SPEAKER_01Today's guest is a man who lives and breathes the outdoors. Jesse Richard from Giant Midwest Bucks to Raw Authentic Moments in the Field. Jesse captures it all. And the founder of Outdoor X Media, a proud husband and a father of two, and a force in the hunting world. Not just for the animals he tags, but for the heart and grit he brings to the lifestyle. From Velvet Bucks to Dove hunts, Jesse's chasing every moment the wild has to offer. Let's dive in and talk dear, digital grit, and what keeps him coming back to it all. Jesse, welcome to the to the show. Oh, thanks for having me. No problem. Really excited, excited for this one. Um, you know, for for all those out there who who may not know you, why don't you give a quick uh rundown?
SPEAKER_02All right. Uh my name is Jesse Richard. I live in in Iowa, have been here my entire life. Uh kind of got into the outdoor industry. Man, it's been almost 20 years. I I turned 40 this year and I started filming my hunts in 2005, but started hunting when I was probably oh, eight or nine years old, rabbits and squirrels, and you know, it just kicked up from there, got into a little bit of the deer hunting. And where I grew up in northern Iowa, there wasn't a lot of deer, a lot, not a lot of deer opportunity. So I used to bird hunt all the time, ducks and geese. And every morning before school, I'd go out and and duck hunt, and it just it's all I ever did. And we got to the point where I graduated high school, moved uh a little bit farther south, and the opportunities kind of opened up as far as you know, chasing deer and turkeys and all that, and almost had to like reset how I, you know, went about hunting.

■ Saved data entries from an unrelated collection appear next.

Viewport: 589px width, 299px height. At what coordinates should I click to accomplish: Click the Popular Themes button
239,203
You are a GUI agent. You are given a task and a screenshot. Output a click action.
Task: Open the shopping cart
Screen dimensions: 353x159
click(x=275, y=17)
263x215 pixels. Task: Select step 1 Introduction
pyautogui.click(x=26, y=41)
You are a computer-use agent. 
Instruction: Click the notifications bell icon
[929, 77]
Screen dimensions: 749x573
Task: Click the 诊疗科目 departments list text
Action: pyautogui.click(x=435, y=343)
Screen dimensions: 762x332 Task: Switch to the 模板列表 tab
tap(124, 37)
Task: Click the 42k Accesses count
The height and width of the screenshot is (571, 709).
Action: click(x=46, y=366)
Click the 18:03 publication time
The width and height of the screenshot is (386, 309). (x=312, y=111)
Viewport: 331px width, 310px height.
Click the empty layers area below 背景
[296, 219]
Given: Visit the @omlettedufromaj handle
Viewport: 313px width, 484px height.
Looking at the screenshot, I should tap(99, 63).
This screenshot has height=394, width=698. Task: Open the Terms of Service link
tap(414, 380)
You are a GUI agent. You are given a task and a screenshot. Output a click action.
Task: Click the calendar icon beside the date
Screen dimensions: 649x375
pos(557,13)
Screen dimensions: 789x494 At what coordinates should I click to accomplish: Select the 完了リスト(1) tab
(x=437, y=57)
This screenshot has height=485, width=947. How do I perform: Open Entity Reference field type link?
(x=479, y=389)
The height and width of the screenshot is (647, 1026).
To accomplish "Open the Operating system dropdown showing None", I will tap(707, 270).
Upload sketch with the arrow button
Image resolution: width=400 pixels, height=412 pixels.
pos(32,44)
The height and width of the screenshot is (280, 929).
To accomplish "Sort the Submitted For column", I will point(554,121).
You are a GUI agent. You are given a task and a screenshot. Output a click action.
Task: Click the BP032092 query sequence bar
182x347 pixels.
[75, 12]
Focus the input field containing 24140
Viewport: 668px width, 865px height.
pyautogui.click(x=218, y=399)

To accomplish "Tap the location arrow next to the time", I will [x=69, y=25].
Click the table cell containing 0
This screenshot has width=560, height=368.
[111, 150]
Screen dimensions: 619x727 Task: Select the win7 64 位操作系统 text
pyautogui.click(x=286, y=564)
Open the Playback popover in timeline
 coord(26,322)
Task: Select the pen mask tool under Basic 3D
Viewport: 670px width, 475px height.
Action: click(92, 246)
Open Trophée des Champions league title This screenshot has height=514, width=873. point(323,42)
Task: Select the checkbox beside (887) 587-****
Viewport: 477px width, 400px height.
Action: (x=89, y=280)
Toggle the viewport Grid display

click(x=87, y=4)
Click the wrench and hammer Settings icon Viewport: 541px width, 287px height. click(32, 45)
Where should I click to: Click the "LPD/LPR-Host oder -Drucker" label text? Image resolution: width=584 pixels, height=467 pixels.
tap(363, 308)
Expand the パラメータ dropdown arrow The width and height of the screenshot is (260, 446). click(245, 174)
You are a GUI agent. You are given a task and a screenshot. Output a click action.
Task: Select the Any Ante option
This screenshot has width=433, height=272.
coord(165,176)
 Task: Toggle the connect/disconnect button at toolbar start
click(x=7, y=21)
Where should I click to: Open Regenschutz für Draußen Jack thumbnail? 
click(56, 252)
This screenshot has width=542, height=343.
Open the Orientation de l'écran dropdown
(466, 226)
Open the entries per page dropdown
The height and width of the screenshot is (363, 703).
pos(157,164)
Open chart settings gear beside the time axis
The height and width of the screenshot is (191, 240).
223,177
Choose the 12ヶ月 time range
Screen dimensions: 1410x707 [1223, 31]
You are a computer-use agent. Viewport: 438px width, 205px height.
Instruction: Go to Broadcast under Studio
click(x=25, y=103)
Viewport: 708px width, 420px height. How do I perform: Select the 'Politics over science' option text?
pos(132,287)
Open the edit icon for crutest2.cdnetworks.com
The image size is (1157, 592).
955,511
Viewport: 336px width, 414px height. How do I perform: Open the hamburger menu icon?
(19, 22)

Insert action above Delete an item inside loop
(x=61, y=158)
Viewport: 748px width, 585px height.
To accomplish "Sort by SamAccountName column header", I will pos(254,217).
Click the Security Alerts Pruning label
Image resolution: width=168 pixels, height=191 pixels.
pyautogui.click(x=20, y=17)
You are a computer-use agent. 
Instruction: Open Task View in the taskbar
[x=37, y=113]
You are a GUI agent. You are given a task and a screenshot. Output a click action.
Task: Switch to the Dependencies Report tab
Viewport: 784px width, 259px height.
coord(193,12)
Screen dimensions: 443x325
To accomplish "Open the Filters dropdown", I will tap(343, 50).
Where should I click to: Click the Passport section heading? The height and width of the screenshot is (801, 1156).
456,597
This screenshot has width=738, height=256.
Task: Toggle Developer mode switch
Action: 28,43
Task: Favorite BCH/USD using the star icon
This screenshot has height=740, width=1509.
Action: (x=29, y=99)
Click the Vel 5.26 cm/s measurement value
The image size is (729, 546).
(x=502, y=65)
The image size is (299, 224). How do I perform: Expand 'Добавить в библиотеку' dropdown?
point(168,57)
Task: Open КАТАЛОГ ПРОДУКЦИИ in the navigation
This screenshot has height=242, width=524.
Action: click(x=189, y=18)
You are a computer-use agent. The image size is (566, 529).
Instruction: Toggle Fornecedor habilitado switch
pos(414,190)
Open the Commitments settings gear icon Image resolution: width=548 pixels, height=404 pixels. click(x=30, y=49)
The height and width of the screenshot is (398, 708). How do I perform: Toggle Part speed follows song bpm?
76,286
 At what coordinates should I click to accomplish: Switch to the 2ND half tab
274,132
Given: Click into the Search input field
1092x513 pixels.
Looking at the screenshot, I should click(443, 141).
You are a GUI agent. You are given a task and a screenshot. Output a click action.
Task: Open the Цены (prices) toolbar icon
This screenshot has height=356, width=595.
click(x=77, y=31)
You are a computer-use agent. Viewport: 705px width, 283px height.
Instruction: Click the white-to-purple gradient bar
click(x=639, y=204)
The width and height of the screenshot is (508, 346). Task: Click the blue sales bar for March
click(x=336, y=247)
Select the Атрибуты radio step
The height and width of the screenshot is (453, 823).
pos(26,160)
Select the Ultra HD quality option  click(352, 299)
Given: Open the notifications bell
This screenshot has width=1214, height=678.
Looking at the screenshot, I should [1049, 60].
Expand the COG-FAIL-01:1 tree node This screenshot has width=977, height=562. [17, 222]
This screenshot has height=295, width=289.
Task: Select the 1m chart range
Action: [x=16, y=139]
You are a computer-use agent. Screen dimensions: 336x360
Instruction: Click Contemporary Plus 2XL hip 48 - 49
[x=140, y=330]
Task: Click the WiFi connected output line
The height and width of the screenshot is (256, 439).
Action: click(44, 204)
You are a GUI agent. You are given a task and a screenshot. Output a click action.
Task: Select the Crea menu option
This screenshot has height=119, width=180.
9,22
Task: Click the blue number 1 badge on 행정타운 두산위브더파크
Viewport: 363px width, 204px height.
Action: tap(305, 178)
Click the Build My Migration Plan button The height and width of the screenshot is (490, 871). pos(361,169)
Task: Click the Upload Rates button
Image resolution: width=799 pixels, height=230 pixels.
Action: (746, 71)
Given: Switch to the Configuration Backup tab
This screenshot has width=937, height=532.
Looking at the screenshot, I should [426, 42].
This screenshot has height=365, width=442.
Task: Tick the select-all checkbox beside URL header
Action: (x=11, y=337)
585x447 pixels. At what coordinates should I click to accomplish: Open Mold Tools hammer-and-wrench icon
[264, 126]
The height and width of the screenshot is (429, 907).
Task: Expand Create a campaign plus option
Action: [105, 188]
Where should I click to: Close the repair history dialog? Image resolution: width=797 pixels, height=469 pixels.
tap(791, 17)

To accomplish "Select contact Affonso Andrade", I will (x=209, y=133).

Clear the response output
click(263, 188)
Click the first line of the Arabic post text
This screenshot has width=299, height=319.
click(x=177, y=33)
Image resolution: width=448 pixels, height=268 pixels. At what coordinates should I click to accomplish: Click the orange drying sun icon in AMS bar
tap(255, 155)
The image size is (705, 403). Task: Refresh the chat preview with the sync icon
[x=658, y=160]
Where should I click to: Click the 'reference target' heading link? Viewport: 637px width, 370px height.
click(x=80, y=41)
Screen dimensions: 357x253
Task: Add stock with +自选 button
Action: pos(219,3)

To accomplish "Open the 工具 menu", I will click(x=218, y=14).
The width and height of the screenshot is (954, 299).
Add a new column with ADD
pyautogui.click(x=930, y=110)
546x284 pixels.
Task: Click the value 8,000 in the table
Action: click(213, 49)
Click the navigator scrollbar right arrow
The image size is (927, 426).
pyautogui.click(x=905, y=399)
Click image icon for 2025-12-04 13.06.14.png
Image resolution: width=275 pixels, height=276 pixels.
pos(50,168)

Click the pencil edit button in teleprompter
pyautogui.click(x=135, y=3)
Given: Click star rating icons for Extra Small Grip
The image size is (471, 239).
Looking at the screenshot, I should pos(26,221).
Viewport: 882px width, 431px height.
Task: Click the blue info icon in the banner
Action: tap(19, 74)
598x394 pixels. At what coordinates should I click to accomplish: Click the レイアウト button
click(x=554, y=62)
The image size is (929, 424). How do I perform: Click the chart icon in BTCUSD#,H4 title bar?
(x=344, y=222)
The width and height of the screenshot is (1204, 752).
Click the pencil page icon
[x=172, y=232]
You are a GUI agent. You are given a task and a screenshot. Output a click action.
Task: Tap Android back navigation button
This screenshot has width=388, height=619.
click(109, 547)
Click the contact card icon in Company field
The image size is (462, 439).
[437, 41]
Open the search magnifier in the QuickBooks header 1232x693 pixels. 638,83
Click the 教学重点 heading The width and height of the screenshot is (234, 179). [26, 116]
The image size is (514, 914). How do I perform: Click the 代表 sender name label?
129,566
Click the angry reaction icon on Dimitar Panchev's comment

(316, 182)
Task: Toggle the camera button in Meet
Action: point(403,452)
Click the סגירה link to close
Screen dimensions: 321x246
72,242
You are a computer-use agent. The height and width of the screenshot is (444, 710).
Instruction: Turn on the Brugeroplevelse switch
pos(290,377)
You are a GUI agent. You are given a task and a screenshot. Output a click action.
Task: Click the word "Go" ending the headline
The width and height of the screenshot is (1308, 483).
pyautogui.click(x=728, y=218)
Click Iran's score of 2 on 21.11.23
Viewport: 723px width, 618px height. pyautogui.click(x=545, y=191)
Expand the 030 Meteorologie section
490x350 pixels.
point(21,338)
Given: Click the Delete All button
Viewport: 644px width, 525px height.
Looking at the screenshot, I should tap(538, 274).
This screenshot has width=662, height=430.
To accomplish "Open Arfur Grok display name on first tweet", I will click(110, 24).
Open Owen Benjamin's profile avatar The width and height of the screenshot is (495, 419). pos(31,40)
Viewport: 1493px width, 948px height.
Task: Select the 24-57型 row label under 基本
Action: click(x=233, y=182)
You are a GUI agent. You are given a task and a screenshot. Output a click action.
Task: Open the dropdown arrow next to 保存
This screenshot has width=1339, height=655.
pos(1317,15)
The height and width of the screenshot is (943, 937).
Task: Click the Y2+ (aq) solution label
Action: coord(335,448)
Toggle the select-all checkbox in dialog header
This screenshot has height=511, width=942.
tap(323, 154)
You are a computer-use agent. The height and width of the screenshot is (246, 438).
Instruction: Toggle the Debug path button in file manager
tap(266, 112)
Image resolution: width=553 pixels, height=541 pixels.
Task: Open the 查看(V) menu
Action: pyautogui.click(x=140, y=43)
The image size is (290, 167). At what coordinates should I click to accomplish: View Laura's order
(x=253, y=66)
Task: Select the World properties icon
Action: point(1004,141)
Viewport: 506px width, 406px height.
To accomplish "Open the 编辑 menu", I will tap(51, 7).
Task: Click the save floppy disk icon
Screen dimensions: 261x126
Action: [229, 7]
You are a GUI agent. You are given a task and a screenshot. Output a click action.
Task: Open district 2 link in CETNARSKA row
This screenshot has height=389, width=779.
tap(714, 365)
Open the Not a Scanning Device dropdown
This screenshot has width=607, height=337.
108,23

SPEAKER_01Yeah. You know, you you you say so you started roughly eight or nine, but um, you know, you started, you know, film were you starting filming in in 2005 and everything like that?
SPEAKER_02Yeah, so it's it's right at 20 years probably that I've been filming hunts and stuff like that.
Filming Hunts From Tapes To Phones
SPEAKER_01So but you know, before we get into you know your childhood and everything like that, um, you know, 2005, I mean, obviously you look at social media, you look at, you know, the cameras and you know, the editing capabilities of of just where we are now in 2025, you know, what was it like when you first started, you know, filming your own hunt? Like what were some of the different difficulties with everything? Like, it feels to me like things were just so heavy. And I mean, at the time, like that's what was you know the norm and everything like that. And everyone's moved to like such light components and everything like that. But like, what what was it like for you making that also that transition from a hunter to now moving into this this more medium-based field?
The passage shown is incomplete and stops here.